*Excerpt to read*:
Tuesday, September 14, 2010

Tragedy has struck - I broke a nail!


Yes, a fingernail break. Why so mundane an occurrence a tragedy? Because I had a nail to break. My first broken finger nail. At age 54.

I'd bitten my nails for decades, ever since I had nails to bite. Let's just say the childhood home was a nerve-wracking place to be. I accepted my stubby fingers and their paper-thin gnawed little adornments. Until middle-age hit and I decided that a grown woman with bit nails was just pathetic.

I tried coating them with hot-pepper juice - that made for a spicy chew. I covered them with artificial nails - a difficult and bitter chew. Whatever was on my nail I chewed off and then I chewed the nails.

I went through counseling, hypnosis, neuro linguistic programming and more counseling. I did shamanic ceremonies to banish the habit. I asked my husband to slap me whenever he saw me biting my nails, but that would amount to battery.

So how did I stop a 50-year habit? I went to the chiropractor. Specifically, a network chiropractor. Instead of cracking your back, network folks address the nervous system to instill a state of ease that then allows the spine to align naturally.

According to Lane Cawthon, my network guy, my sympathetic nervous system was in overdrive, the flight-or-fight response kicking off at every opportunity, even though outwardly I appeared calm.

My laid back parasympathetic nervous system, which should have been running most of the show, was suppressed in favor of the macho sympathetic nervous system, ready to defend against all terrors, real and imagined, mostly imagined.

Here's the deal with the sympathetic nervous system. In its hyper state it consumes vast amounts of protein, leaving little for body parts made of protein - like fingernails.

I'd stopped biting my nails because they were harder to bite and I was less nervous. It was easy. Yet I cringe. All that money I pissed away on habit-breaking techniques! All the beating up I did on myself for failing to break the habit.

In the mind-body dance, sometimes the body leads.

1 comment:

Anonymous said...

Amy, you crack me up! But seriously, my husband is a classical guitarist. To him, a broken nail IS a tragedy!

*Given data*:

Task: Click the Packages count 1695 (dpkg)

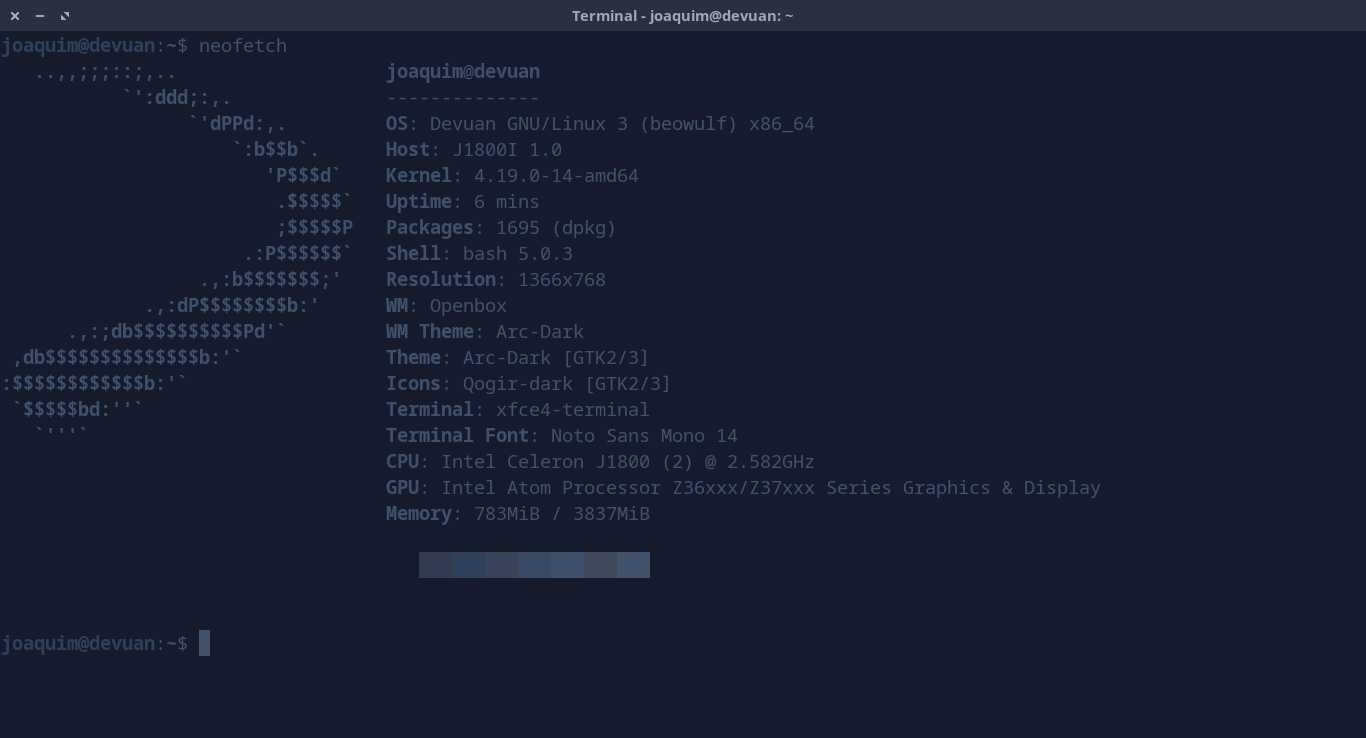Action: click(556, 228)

---

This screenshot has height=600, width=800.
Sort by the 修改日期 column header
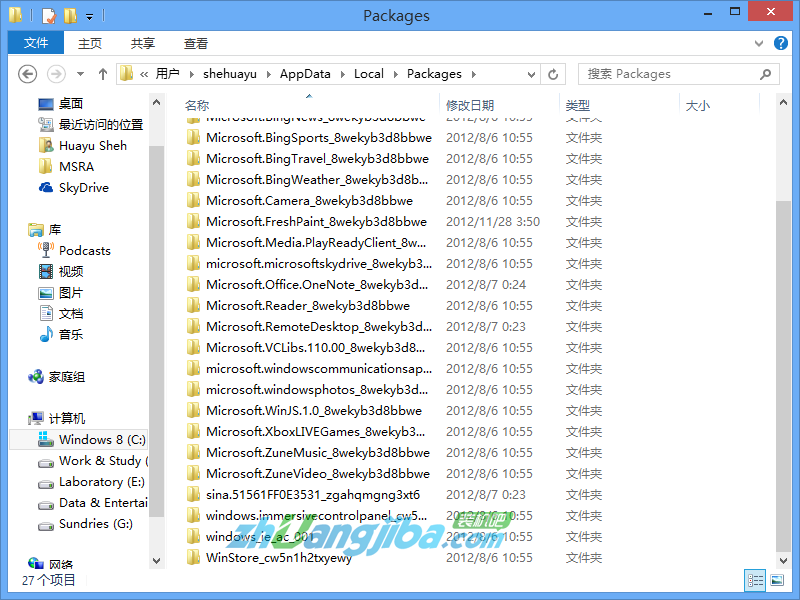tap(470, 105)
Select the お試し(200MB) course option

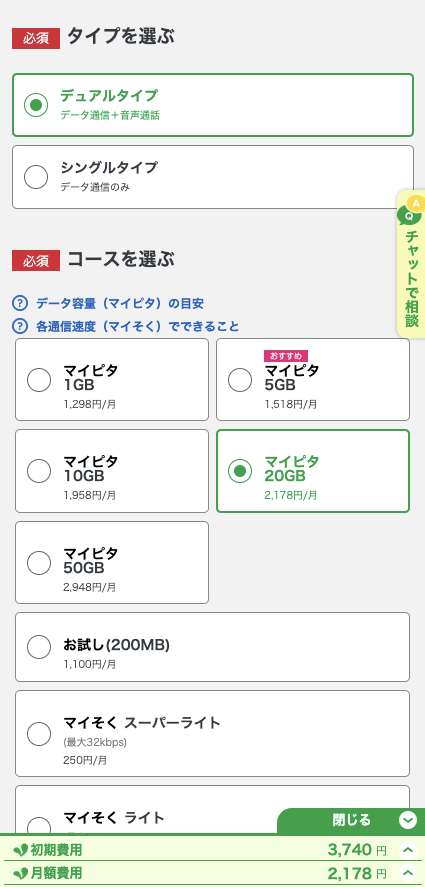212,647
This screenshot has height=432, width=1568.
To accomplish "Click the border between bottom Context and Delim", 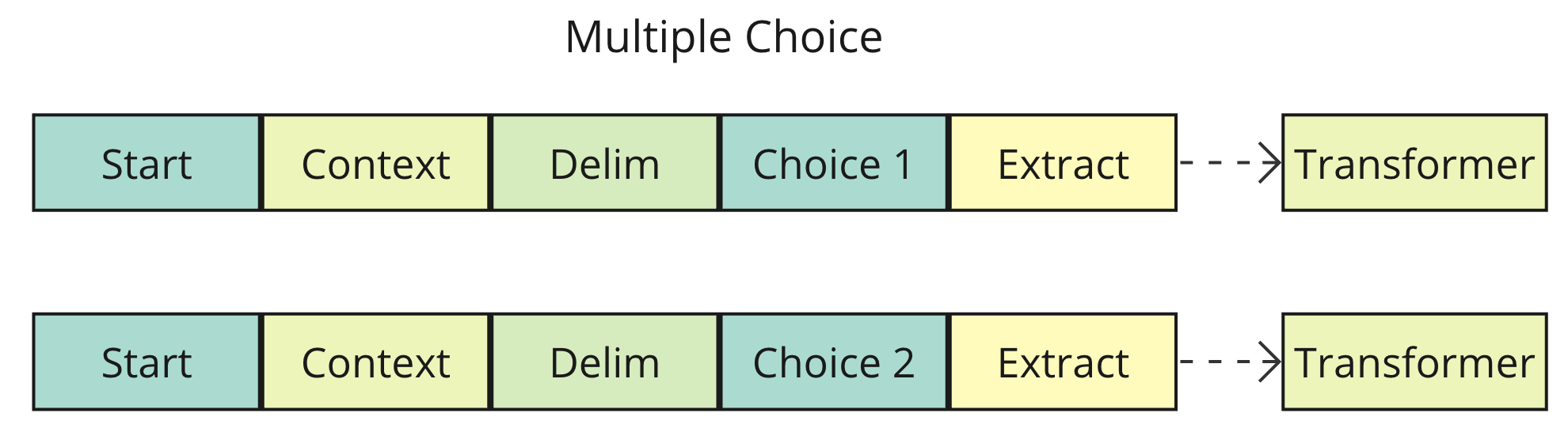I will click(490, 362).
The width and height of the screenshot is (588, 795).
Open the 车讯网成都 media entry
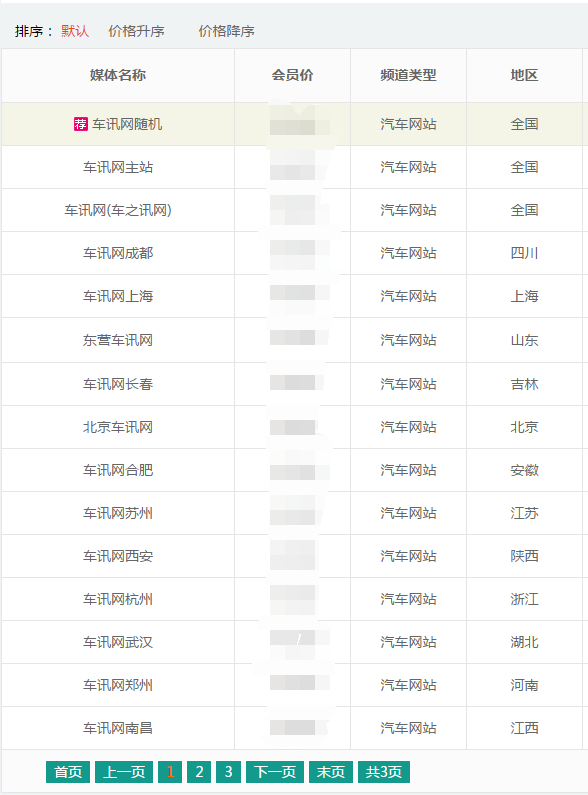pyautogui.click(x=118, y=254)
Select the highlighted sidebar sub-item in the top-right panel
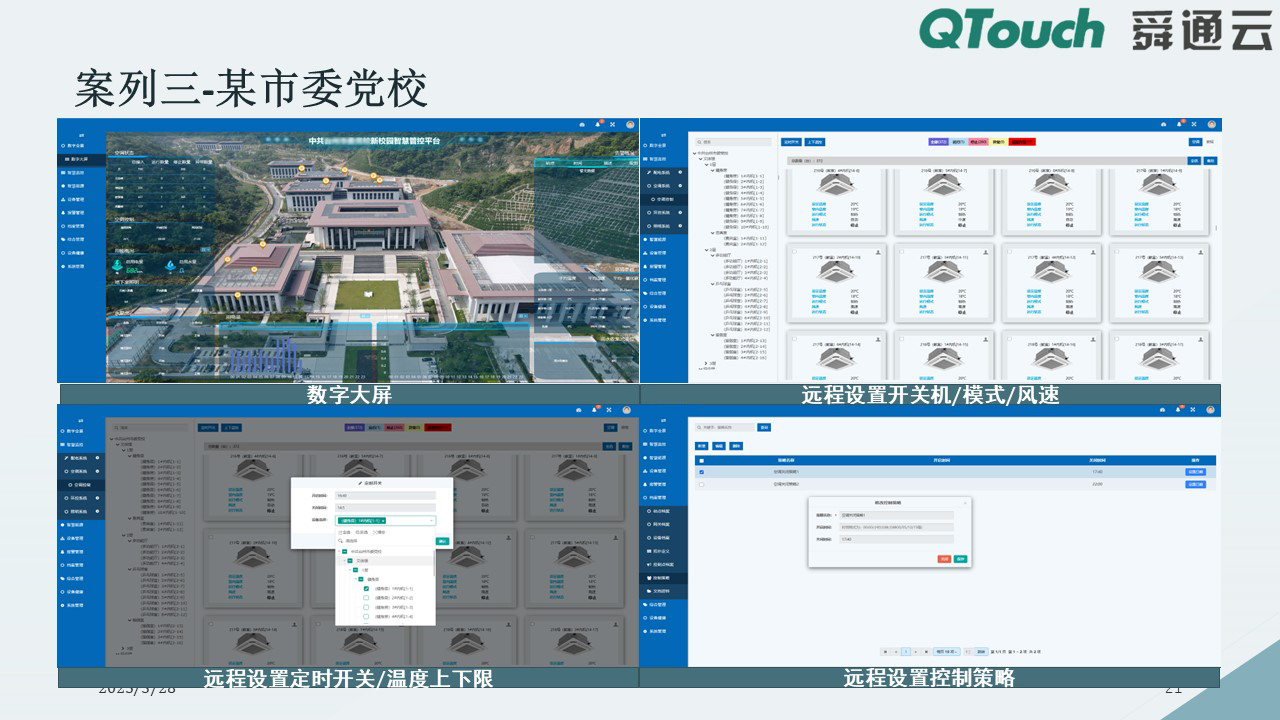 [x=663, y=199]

==

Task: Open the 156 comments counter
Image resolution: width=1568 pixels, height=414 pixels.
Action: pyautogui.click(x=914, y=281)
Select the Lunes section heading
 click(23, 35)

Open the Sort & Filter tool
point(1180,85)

*Task to complete*: State whether each statement agrees with the blog post about the broken fingernail, answering yes or no and quoting the words of the post that decide it: (a) The writer's first broken fingernail came at age 54. (b) Hypnosis is what finally ended the writer's nail biting. (c) A network chiropractor works by cracking the patient's back.

*Problem solution*:
(a) Yes: "My first broken finger nail. At age 54."
(b) No: "So how did I stop a 50-year habit? I went to the chiropractor."
(c) No: "Instead of cracking your back, network folks address the nervous system"